Discrimination can occur in two forms – “direct” discrimination and “indirect” discrimination. Here is an example to illustrate the difference.
- Scenario: Cheng is 15 years old. He and his family move into a house just across from your school. When Cheng was 10 he had an accident which left him confined to a wheelchair.
- Example of Direct Discrimination: When Cheng’s parents come to enrol him in the school, they are told that the school has never had a student in a wheelchair before and they had concerns about how staff and students would manage having Cheng in the school. They suggest that they enrol him in another school. This would be an example of direct discrimination against Cheng personally on the basis of his disability. The school’s actions would be illegal.
- Example of Indirect Discrimination: When Cheng’s parents come to the school, the administration is happy to enrol him. The parents ask if they could have a tour of the school and as they walk around they notice that many of the classrooms are only accessible by using steps, making them inaccessible to Cheng in his wheelchair. The school says that unfortunately that is how the school is designed and they are not prepared to spend money to provide wheelchair ramps when it only effects one student. Cheng’s parents now have no choice but to find another school for their son. Since it would be unreasonable to expect someone in a wheelchair to negotiate steps, the school’s refusal to put in ramps effectively disadvantages Cheng, preventing him from being able to attend lessons. This is an example of indirect discrimination against a people with Cheng’s particular type of disability. The school’s actions would be illegal.
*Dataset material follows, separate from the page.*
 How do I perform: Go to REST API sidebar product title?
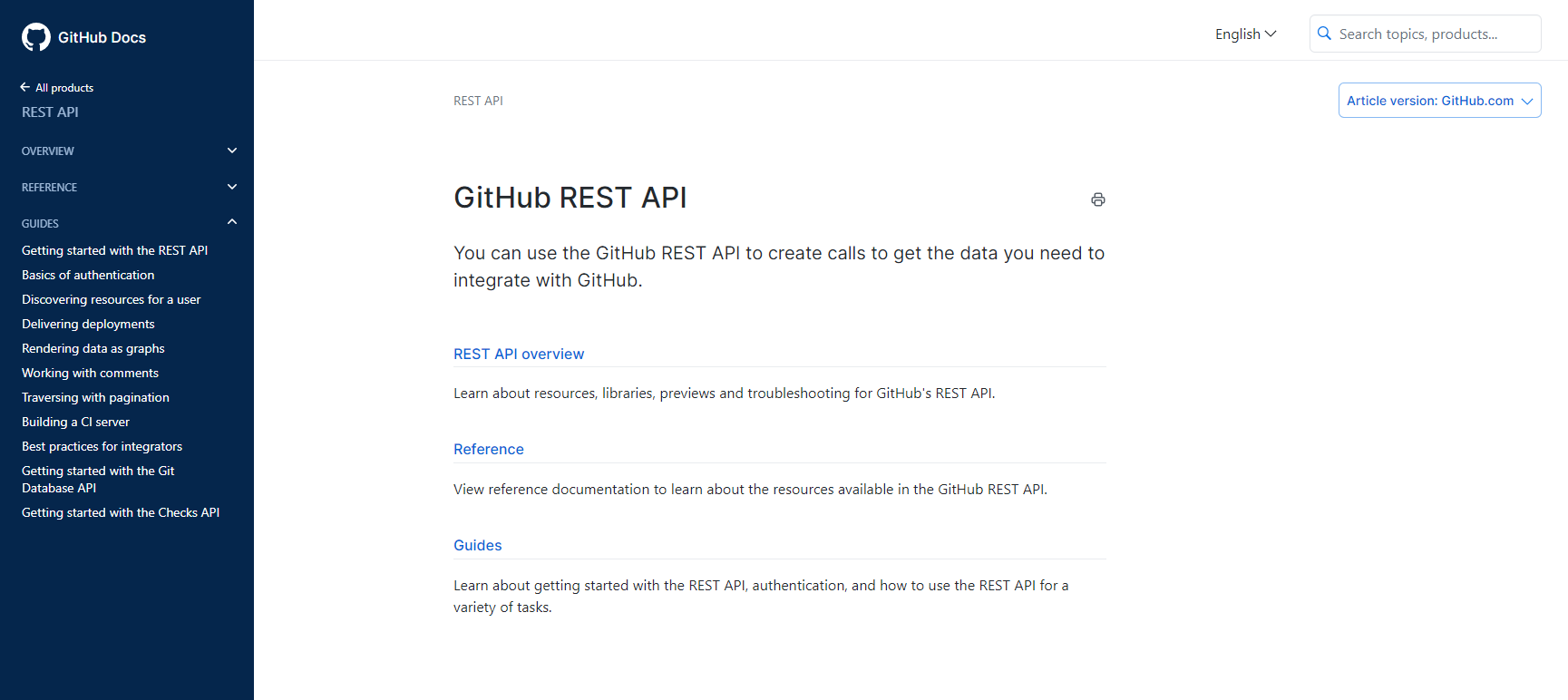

Besides discrimination based upon disability, other types include: nationality, age, breastfeeding, carer status, disability/impairment, employment activity, family responsibilities, gender identity, industrial activity, lawful sexual activity, marital status, parental status, physical features, political belief or activity, pregnancy, race, religious belief or activity, sex, sexual orientation, personal association with someone who has, or is assumed to have, one of these personal characteristics. (Ref: http://www.humanrightscommission.vic.gov.au/index.php?option=com_k2&view=item&layout=item&id=985&Itemid=362)
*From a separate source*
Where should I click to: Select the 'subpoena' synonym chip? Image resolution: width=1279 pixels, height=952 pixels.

From the above, we can see that sometimes discrimination is very obvious. Other times though, we can actually be guilty of discrimination without even being aware of it. Do you think that you ever do this?
It’s good to think about how we react to news reports. Do we change the way we think about whole groups of people of a particular type just because we heard a bad report about another person of their race or religion or age group or hair colour or the time of the year they were born and so on. Well do you? It is worth reflecting upon because only then can we make sure we remove from ourselves any discriminatory thinking that might be lurking in our minds!
What do you think? How does discrimination start? How does it get into our minds? Post your thoughts.